▸ **PROBLEM DETAILS**
Present the material from the line containing "This screenshot has width=769, height=536." through the line containing "The image size is (533, 1201)." as a Markdown table with the columns No. and Entry. Number each row, include both end lines, and leave out any blank lines.

▸ **STUDY MATERIAL**
▬▬▬

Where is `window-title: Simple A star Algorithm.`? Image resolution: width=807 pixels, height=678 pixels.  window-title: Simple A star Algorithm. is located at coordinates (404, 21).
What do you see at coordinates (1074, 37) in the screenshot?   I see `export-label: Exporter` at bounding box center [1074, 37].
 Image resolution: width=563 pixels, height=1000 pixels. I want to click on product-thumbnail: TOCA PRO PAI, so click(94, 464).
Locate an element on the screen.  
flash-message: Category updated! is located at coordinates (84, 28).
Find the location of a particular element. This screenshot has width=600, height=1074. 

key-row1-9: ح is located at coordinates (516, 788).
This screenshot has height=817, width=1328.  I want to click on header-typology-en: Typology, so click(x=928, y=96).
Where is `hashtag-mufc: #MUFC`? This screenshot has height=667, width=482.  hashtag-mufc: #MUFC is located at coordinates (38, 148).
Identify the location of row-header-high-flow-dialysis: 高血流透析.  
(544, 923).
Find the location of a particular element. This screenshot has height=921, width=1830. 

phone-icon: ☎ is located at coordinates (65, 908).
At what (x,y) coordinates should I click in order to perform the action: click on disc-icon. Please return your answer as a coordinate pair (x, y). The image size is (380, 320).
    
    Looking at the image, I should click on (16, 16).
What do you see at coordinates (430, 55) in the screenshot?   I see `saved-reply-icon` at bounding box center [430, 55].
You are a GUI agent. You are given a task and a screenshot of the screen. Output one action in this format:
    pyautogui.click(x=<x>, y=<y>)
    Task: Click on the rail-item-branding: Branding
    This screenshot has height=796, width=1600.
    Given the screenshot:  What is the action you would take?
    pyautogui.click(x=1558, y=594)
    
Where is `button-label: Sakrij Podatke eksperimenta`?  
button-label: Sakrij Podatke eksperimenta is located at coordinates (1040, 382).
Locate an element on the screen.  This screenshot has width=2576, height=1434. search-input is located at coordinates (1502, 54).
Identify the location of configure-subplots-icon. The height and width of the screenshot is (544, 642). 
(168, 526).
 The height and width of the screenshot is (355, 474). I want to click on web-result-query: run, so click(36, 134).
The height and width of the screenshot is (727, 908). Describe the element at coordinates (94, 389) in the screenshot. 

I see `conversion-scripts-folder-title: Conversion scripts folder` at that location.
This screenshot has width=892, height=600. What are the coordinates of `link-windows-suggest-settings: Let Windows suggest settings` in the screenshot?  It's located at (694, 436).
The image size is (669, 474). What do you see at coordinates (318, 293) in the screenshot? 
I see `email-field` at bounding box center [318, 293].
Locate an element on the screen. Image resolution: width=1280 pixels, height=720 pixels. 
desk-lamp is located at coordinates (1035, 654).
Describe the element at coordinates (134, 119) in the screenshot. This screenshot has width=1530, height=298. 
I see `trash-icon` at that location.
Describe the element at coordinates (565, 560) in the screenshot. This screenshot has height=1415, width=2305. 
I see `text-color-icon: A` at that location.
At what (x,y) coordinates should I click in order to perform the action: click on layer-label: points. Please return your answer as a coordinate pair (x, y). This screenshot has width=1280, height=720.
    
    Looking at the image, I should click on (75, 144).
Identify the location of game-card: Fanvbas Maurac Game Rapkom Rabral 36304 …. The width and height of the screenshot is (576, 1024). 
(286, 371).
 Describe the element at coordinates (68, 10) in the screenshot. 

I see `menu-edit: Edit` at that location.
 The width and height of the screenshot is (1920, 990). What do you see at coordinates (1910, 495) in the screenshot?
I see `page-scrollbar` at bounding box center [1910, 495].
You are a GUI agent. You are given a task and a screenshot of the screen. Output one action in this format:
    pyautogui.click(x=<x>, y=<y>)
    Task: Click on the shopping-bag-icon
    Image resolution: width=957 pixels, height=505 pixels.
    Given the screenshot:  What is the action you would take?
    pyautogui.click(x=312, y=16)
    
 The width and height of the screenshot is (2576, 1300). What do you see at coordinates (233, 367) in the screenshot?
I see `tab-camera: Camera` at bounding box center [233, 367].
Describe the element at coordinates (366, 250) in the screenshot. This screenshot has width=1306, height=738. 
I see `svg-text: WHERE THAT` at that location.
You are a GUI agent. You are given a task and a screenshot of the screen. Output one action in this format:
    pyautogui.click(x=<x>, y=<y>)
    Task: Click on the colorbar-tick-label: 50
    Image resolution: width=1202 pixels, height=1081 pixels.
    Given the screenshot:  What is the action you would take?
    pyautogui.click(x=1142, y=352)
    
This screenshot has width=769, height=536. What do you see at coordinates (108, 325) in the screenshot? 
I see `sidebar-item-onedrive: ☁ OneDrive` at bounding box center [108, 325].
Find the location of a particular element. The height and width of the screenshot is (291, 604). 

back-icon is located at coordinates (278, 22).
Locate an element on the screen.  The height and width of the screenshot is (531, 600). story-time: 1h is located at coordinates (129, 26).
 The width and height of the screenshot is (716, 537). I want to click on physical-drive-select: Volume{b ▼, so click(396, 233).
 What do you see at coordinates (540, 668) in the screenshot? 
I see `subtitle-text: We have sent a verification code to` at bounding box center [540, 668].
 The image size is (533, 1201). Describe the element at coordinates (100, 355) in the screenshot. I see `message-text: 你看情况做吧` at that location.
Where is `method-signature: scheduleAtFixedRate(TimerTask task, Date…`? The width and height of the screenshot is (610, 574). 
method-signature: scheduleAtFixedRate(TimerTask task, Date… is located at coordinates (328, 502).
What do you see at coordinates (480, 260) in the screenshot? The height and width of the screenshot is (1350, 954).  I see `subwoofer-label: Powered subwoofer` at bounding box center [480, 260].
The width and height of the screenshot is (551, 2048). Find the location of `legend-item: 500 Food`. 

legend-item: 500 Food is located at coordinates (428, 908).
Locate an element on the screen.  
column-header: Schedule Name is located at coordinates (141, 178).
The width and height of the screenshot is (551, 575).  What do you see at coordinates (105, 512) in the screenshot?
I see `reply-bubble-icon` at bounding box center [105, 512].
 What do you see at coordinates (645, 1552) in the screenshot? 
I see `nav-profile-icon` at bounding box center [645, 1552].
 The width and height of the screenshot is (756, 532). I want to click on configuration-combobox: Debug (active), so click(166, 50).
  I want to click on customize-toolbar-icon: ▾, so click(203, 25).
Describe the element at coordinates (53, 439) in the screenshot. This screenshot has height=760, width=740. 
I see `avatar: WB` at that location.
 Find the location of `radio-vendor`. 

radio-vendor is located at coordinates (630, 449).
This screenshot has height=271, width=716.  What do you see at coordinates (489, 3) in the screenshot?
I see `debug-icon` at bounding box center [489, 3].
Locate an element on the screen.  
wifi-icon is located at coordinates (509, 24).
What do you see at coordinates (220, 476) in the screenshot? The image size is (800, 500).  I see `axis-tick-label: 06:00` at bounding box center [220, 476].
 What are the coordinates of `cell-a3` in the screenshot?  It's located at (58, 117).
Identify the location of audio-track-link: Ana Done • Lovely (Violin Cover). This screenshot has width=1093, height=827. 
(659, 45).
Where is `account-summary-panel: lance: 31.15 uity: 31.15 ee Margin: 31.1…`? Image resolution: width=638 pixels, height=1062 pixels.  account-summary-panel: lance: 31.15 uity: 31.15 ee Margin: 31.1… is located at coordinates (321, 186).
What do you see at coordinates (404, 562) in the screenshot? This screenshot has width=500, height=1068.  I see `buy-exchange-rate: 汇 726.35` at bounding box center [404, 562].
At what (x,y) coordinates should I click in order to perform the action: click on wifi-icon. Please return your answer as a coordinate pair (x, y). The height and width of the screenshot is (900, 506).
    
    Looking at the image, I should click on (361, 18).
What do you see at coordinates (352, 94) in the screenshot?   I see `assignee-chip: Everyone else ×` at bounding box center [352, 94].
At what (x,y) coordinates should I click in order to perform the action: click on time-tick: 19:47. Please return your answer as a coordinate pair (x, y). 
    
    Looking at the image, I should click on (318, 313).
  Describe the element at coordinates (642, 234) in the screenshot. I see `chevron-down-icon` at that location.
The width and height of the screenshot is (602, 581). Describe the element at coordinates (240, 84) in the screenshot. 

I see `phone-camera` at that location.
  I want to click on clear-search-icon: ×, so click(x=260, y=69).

▬▬▬

▸ **WORKED SOLUTION**
| No. | Entry |
|---|---|
| 1 | This screenshot has width=769, height=536. What do you see at coordinates (108, 325) in the screenshot?  |
| 2 | I see `sidebar-item-onedrive: ☁ OneDrive` at bounding box center [108, 325]. |
| 3 | Find the location of a particular element. The height and width of the screenshot is (291, 604).  |
| 4 | back-icon is located at coordinates (278, 22). |
| 5 | Locate an element on the screen.  The height and width of the screenshot is (531, 600). story-time: 1h is located at coordinates (129, 26). |
| 6 |  The width and height of the screenshot is (716, 537). I want to click on physical-drive-select: Volume{b ▼, so click(396, 233). |
| 7 |  What do you see at coordinates (540, 668) in the screenshot?  |
| 8 | I see `subtitle-text: We have sent a verification code to` at bounding box center [540, 668]. |
| 9 |  The image size is (533, 1201). Describe the element at coordinates (100, 355) in the screenshot. I see `message-text: 你看情况做吧` at that location. |